▶ **Directions**:
Render the data as a JSON list of strings, one string per line and blank lines omitted, starting at the line that contains "Select the Hand Grabber tool" and stopping after the line that contains "Action: (25, 311)".

▶ **Entries**:
————————

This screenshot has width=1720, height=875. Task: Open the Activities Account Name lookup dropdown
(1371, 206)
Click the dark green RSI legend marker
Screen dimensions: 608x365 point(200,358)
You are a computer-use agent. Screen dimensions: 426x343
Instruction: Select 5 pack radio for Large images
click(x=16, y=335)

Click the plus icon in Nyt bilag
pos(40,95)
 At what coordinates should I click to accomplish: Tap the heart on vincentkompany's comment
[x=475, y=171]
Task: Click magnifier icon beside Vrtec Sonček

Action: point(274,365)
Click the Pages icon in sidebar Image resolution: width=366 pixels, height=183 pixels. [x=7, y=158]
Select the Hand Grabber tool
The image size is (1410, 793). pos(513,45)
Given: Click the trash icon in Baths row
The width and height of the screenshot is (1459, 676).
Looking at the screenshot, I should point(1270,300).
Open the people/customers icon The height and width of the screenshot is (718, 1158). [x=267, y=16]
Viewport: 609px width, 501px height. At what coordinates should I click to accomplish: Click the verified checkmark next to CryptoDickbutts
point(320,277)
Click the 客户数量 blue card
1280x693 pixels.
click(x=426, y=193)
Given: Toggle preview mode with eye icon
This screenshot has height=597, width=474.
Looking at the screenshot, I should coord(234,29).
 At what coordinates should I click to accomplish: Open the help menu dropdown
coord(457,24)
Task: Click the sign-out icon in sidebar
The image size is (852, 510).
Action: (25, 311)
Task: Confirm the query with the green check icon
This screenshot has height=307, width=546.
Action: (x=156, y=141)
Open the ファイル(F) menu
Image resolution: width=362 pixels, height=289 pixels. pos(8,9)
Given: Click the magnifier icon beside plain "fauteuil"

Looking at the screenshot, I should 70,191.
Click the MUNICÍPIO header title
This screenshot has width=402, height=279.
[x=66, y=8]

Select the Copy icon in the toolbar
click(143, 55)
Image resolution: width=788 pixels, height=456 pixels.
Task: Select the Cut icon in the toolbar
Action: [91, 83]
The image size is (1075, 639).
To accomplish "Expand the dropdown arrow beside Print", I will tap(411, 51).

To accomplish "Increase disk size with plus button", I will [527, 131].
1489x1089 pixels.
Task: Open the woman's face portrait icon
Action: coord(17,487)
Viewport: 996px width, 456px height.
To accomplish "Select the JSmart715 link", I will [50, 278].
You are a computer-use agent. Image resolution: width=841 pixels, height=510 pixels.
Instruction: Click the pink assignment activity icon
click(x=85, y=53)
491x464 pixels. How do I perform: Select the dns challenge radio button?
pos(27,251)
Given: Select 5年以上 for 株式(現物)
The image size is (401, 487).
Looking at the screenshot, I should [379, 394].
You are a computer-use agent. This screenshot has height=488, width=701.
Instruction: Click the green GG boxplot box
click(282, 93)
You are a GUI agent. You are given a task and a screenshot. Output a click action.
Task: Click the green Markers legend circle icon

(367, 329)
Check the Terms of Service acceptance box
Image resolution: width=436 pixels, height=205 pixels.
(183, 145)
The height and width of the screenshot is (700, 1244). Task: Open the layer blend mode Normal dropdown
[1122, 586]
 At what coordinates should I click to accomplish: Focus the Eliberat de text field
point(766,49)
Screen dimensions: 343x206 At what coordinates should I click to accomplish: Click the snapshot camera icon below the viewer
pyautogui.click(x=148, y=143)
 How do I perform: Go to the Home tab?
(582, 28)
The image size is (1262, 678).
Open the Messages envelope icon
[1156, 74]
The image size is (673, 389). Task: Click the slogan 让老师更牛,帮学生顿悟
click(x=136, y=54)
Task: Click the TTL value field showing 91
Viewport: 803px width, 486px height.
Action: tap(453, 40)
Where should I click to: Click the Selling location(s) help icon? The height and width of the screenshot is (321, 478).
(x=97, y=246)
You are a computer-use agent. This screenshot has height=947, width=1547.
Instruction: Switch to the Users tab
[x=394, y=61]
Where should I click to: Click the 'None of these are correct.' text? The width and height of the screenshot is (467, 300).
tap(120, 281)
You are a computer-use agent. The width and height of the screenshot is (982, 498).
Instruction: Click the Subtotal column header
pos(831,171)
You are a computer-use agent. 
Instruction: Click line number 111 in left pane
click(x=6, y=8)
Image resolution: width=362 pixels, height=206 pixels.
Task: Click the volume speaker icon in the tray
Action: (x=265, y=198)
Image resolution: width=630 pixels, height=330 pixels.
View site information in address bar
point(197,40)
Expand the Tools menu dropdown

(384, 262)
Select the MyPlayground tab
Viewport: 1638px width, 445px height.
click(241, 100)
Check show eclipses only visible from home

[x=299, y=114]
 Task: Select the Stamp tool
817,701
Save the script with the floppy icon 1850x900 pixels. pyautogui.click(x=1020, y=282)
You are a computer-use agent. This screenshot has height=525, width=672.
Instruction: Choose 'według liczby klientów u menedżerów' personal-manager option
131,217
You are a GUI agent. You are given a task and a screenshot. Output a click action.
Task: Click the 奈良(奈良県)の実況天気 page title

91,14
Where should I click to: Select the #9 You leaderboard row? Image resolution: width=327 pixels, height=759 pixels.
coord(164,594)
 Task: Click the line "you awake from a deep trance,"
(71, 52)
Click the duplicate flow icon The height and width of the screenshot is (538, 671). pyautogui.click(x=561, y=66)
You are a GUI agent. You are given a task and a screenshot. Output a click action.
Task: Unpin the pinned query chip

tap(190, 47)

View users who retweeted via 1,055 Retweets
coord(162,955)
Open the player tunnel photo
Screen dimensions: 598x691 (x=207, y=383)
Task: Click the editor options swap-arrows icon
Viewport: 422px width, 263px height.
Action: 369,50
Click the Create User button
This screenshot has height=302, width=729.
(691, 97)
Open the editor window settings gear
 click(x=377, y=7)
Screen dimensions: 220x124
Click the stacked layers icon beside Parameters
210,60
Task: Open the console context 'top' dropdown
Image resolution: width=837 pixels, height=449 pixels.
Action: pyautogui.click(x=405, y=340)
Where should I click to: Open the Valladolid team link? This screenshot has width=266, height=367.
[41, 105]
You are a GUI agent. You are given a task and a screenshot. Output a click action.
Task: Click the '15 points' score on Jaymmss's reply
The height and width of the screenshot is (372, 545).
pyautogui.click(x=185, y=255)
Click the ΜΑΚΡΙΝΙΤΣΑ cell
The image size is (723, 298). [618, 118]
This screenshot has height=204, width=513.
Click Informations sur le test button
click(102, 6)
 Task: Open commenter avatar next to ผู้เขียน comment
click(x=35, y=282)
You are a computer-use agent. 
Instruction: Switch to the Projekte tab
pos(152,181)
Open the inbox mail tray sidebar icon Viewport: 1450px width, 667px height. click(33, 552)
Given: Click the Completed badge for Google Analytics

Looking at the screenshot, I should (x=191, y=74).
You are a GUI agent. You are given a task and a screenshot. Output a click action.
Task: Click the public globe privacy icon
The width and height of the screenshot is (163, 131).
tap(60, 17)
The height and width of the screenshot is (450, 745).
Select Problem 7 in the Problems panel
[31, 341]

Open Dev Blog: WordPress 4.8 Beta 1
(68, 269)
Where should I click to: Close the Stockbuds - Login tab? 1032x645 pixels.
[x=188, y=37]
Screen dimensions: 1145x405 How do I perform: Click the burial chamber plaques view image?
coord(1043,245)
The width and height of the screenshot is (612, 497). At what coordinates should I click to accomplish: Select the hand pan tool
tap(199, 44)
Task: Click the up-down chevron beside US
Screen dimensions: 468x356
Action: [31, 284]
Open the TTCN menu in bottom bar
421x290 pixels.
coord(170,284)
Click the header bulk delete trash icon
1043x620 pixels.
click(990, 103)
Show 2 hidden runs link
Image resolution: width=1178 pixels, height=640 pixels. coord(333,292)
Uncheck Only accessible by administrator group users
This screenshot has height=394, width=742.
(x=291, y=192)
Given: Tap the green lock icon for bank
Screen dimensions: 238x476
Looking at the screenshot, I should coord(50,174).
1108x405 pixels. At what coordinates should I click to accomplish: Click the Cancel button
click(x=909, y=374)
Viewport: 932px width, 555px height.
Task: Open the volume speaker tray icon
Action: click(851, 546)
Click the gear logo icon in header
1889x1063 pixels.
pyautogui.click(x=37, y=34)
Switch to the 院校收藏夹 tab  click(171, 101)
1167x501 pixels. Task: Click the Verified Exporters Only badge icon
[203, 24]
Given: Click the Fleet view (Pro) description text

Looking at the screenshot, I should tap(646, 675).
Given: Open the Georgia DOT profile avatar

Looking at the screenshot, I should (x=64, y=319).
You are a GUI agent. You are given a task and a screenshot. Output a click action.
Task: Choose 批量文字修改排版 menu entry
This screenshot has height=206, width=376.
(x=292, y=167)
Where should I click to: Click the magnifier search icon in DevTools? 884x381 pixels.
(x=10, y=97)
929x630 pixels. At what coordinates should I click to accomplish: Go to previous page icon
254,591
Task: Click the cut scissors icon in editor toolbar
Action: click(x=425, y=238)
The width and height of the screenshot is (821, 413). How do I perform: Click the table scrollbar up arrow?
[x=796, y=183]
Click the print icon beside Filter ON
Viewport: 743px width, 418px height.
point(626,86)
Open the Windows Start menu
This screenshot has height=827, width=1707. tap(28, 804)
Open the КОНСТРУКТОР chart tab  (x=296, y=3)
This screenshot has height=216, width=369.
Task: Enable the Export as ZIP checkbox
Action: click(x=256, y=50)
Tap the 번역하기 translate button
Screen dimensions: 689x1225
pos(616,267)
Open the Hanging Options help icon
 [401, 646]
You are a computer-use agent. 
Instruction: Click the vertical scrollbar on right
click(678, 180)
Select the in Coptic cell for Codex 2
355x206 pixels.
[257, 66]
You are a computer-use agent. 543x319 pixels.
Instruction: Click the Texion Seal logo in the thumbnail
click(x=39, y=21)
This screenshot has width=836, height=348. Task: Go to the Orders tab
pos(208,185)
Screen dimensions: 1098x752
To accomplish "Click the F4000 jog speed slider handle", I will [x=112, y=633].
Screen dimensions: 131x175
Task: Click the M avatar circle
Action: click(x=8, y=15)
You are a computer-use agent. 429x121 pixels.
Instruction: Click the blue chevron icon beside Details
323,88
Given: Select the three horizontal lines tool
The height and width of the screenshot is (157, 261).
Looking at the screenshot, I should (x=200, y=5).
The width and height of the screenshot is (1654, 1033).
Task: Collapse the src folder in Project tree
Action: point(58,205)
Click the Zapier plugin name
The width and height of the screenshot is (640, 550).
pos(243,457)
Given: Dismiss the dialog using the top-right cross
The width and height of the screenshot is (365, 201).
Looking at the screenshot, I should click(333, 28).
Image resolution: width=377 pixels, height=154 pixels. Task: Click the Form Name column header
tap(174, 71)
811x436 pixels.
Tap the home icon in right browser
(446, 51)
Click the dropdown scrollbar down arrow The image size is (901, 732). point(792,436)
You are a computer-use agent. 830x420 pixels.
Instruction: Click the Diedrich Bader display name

————————

▶ **Solution to this problem**:
[
  "Select the Hand Grabber tool",
  "The image size is (1410, 793). pos(513,45)",
  "Given: Click the trash icon in Baths row",
  "The width and height of the screenshot is (1459, 676).",
  "Looking at the screenshot, I should point(1270,300).",
  "Open the people/customers icon The height and width of the screenshot is (718, 1158). [x=267, y=16]",
  "Viewport: 609px width, 501px height. At what coordinates should I click to accomplish: Click the verified checkmark next to CryptoDickbutts",
  "point(320,277)",
  "Click the 客户数量 blue card",
  "1280x693 pixels.",
  "click(x=426, y=193)",
  "Given: Toggle preview mode with eye icon",
  "This screenshot has height=597, width=474.",
  "Looking at the screenshot, I should coord(234,29).",
  " At what coordinates should I click to accomplish: Open the help menu dropdown",
  "coord(457,24)",
  "Task: Click the sign-out icon in sidebar",
  "The image size is (852, 510).",
  "Action: (25, 311)"
]